Писатели реагировали на травлю разными способами; но каждый способ был крайне сомнителен. Замятин, например, написал в 1931 году письмо Сталину, заявив о своем желании выехать за границу. Его просьба — случай исключительный! — была удовлетворена. (Замятин умер в Париже в 1937 году.) Михаил Булгаков, находясь в безвыходном положении, написал в 1930 году «письмо к правительству», но не получил разрешения на выезд. Пильняк же для видимости критиковал себя, обещал привести свои будущие романы в соответствие с партийной линией и переделывал в то же время отдельные части «Красного дерева» в роман «Волга впадает в Каспийское море». Пильняк был расстрелян в 1938 году. Хармс и Введенский обратились к детской литературе — оба погибнут зимой 1941–1942 года в заключении.
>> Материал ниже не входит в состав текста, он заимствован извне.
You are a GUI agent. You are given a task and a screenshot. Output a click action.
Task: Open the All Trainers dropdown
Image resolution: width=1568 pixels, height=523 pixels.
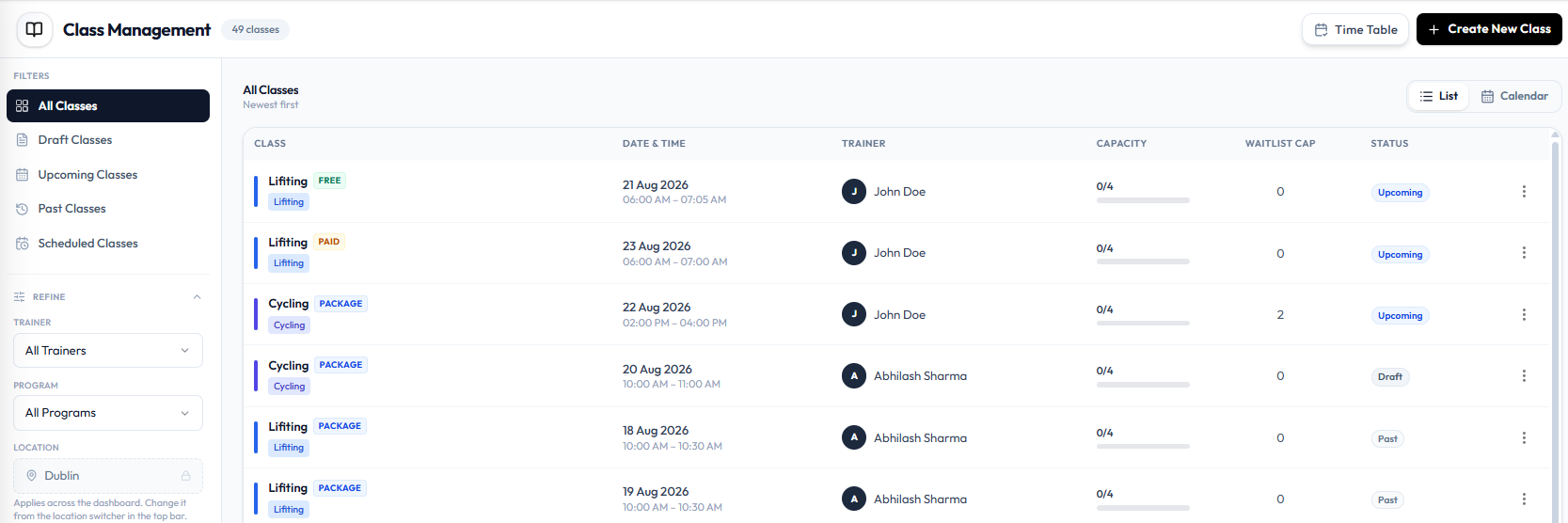108,351
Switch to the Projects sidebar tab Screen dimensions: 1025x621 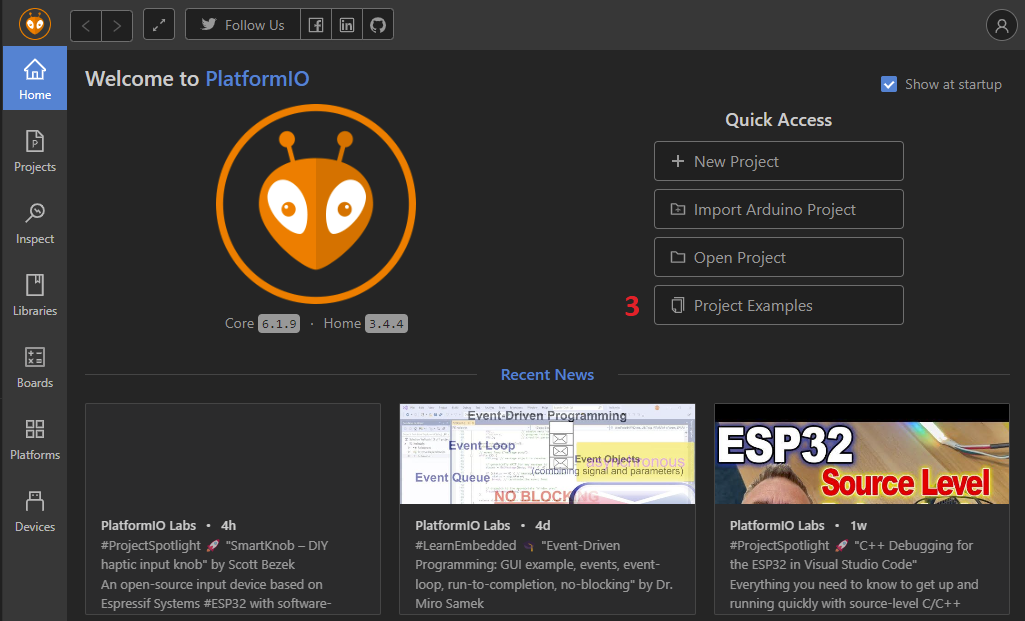(35, 151)
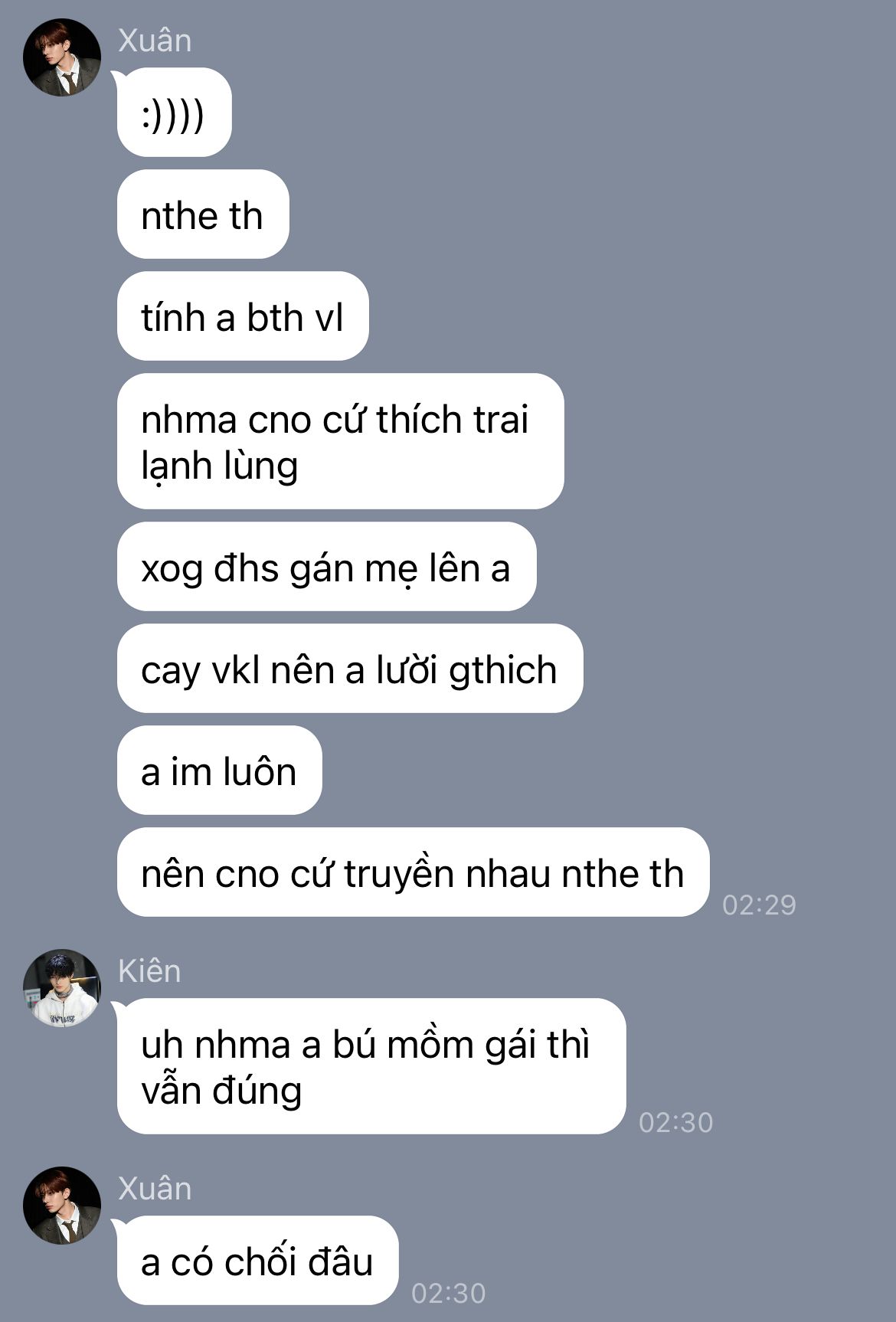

В эту пору жестокого перелома Мандельштам был не единственной жертвой. Жертвой оказалась вся литература в целом. Однако поведение Мандельштама было для советских условий не типичным. В конфликте с «Литгазетой» и ФОСПом ему следовало бы — во имя самосохранения — признать себя виновным, умолкнуть или же предаться самокритике. Ничего подобного Мандельштам не делает. Он ведет себя совершенно не по-советски: сопротивляется, настаивает на своей правоте, предпочитает конфликт и, в конце концов, разрыв с официальными писательскими организациями. 11 июня 1929 года он призывает ленинградских писателей оказать ему поддержку и, не стесняясь в выражениях, описывает свое положение:

«После того, что со мной сделали, жить нельзя. Снимите с меня эту собачью медаль. Я требую следствия. Меня затравили как зверя. Слова здесь бессильны. Надо действовать. Нужен суд над зачинщиками травли, над теми, кто попустительствовал из трусости, из ложного самолюбия. К ответу их за палаческую работу, скрепленную ложью» (IV, 122).